## GIVEN TEXT
Neyman-Pearson Criterion

Neyman-Pearson Criterion#

MOTIVATION. The Neyman-Pearson criterion requires neither costs nor a priori probabilities for its formulation.

If neither costs nor a priori probabilities are known, the system designer’s first choice should be the Neyman-Pearson criterion.

Only if it is impossible or impractical to specify a maximum false alarm rate should the ML criterion be used.

The following table summarizes the detection criterion of interest with their associated requirements.

Note that the ML criterion is not listed in the table, since it is more commonly used in estimation theory than in detection theory.

Criterion	A Priori Probabilities	Costs
Bayes	Yes	Yes
MAP	Yes	No
Minimax	No	Yes
Neyman-Pearson	No	No

APPLICATION. Traditionally, the Neyman-Pearson (NP) criterion is used in applications where costs and a priori probabilities are difficult or impossible to assign, e.g., in radar-type applications.

Maximize \(P_d\) subjected to \(P_f\) constraint#

Typically, the false-alarm probability \( P_f \) is constrained to be below some specified level \( \alpha_f \), i.e.,

\[ P_f = \Pr(D_1|H_0) \leq \alpha_f \]

With this constraint, the probability of detection \( P_d \) is then maximized.

OBJECTIVE. The main objective is to find a threshold \(\tau_{NP}\) that maximizes \(P_d\) (the probability of detection) while satisfying the constraint \(P_f \leq \alpha\), where \(\alpha\) is a predefined false alarm probability.

If the detected variable \( \mathbf{y} \) has a continuous conditional probability density function under both hypotheses, the derivation of the threshold \(\tau_{NP}\) is as follows.

Define \( P_f \) to be some value \( \alpha' \) such that

\[ P_f := \alpha' \quad\text{where}\quad \alpha' \leq \alpha_f \]

where \( := \) stands for “is defined to be equal to”

Using a Lagrange multiplier \( \mu \), define a function \( F \) as

\[\begin{split} \begin{align*} F &= P_d - \mu[P_f - \alpha'] \\ &= \Pr(D_1|H_1) - \mu[\Pr(D_1|H_0) - \alpha'] \end{align*} \end{split}\]

Note that \( P_f - \alpha' \) is not zero, it is a function minus a specific value assigned to that function.

## TO-DO LIST
1. In the Neyman-Pearson criterion text, why is the ML criterion left out of the table?
2. Duplicate the part of the Neyman-Pearson criterion text starting at "APPLICATION. Traditionally, the" and ending at "is then maximized.".
3. Go on with the Neyman-Pearson criterion text from the point where it stops.

## STORED DATA
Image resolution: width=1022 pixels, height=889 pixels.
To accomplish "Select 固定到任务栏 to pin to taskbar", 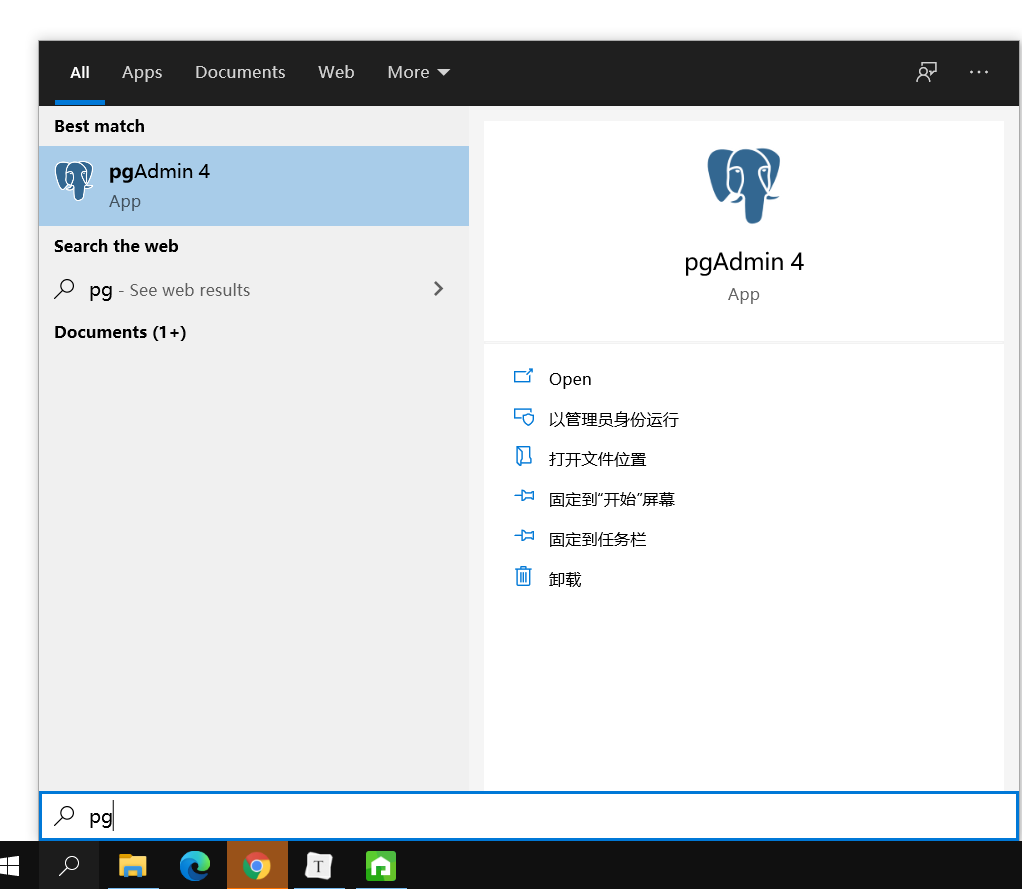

## ANSWERS PROVIDED
1. It is more commonly used in estimation theory than in detection theory.

2.
APPLICATION. Traditionally, the Neyman-Pearson (NP) criterion is used in applications where costs and a priori probabilities are difficult or impossible to assign, e.g., in radar-type applications.

Maximize \(P_d\) subjected to \(P_f\) constraint#

Typically, the false-alarm probability \( P_f \) is constrained to be below some specified level \( \alpha_f \), i.e.,

\[ P_f = \Pr(D_1|H_0) \leq \alpha_f \]

With this constraint, the probability of detection \( P_d \) is then maximized.

3.
Maximizing \( P_d \) also maximizes \( F \).

It follows that

\[\begin{split} \begin{align*} F &= \int_{R_1} p(y|H_1) dy - \mu \int_{R_1} p(y|H_0) dy + \mu \alpha' \\ &= \int_{R_1} [p(y|H_1) - \mu p(y|H_0)] dy + \mu \alpha' \end{align*} \end{split}\]

Discussion. Note that \( F \) is not a Lagrangian function \( \mathcal{L}(\mu) \), because the problem is a maximization problem and has not yet been transformed into the standard form for minimization.

In the Lagrangian method, problems are typically framed as minimization tasks, and the objective function needs to be appropriately modified for that purpose.

For reviewing the concept of Largrange multiplier, see Boyd et al., Convex Optimization

Finding \(\tau_{NP}\)#

Maximizing \( F \) for \( \mu > 0 \), we want to pick \( R_1 \) such that the integrand is always positive.

That is, if

\[ p(y|H_1) - \mu p(y|H_0) \geq 0 \]

then decide \( D_1 \).

It follows that

\[ L(y) = \frac{p(y|H_1)}{p(y|H_0)} \geq \mu \triangleq \tau_{NP}^{temp} \]

Again, we have a likelihood-ratio test (LRT).

By definition,

\[ P_f = \Pr(D_1|H_0) = \int_{R_1(\mu)} p(y|H_0) dy = \alpha' \]

where we have explicitly shown the dependence of the region \( R_1 \) on \( \mu \).

Since

\[ P_d = \Pr(D_1|H_1) = \int_{R_1(\mu)} p(y|H_1) dy \]

i.e., both integrals of the previous two equations are over the same range \( R_1(\mu) \).

It follows that changing \( \mu \) to increase \( P_d \) also tends to increase \( P_f \).

Thus, we change \( \mu \), i.e., vary the temporary threshold, \(\tau_{NP}^{temp}\), until we get the largest value of \( \alpha' \leq \alpha \).

This will then correspond to the largest value of \( P_d \), and the threshold will be \( \tau_{NP} \).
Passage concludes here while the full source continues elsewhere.